Aux partisans du « non », qui sont minoritaires désormais, de se préparer à des jours difficiles car il est clair qu’une bonne partie du monde s’est rangée derrière le lobby sioniste et que les prémices d’une troisième guerre mondiale pointent le bout de leur nez entre l’Ouest et l’Est, entre les Atlantistes, d’un côté, et la Chine et la Russie, de l’autre. La guerre barbare contre Gaza a bien montré que le monde a perdu beaucoup de ses valeurs humaines et universelles, il sera dorénavant difficile de justifier des postures de neutralité et de puritanisme en politique étrangère dans un contexte mondial où le dernier mot est donné aux armes les plus sophistiquées et les plus meurtrières et à celui qui les possède et en fait usage sans scrupules ni morale.

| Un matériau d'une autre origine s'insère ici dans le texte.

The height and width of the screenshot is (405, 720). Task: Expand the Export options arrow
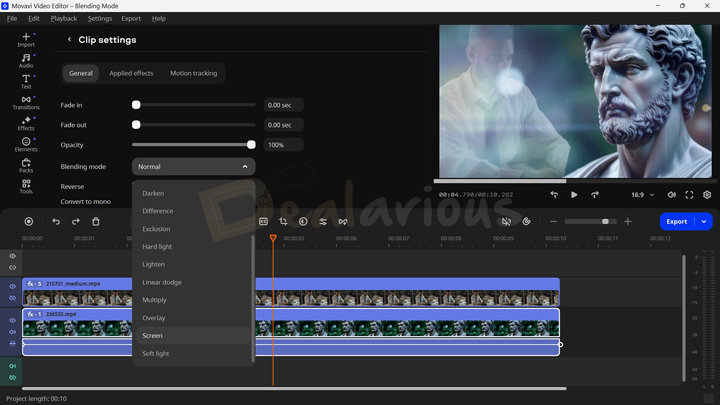tap(704, 221)

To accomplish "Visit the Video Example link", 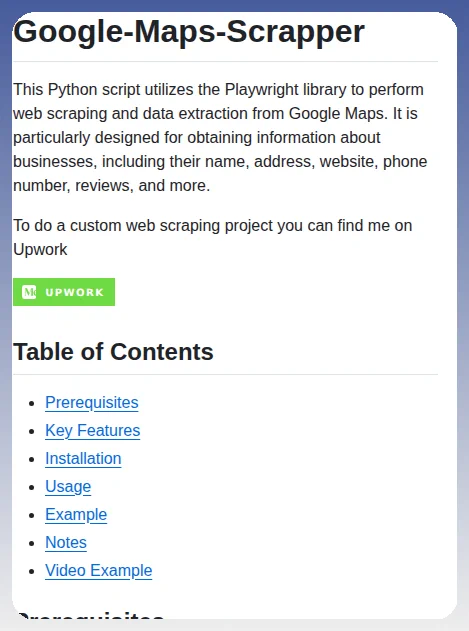I will 99,571.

Ce 11 décembre, deux jours après la chute de Damas entre les mains des rebelles, le chef de l’Etat a recommandé au ministre des Affaires étrangères d’adapter la diplomatie tunisienne aux évolutions rapides et inédites du monde actuel tout en soulignant que celle-ci doit être proactive et anticipatrice des nouvelles dynamiques internationales, tout en restant (bien sûr) fidèle à ses principes.
Premier défi à relever : le temps. Il est déjà, peut-être, tard.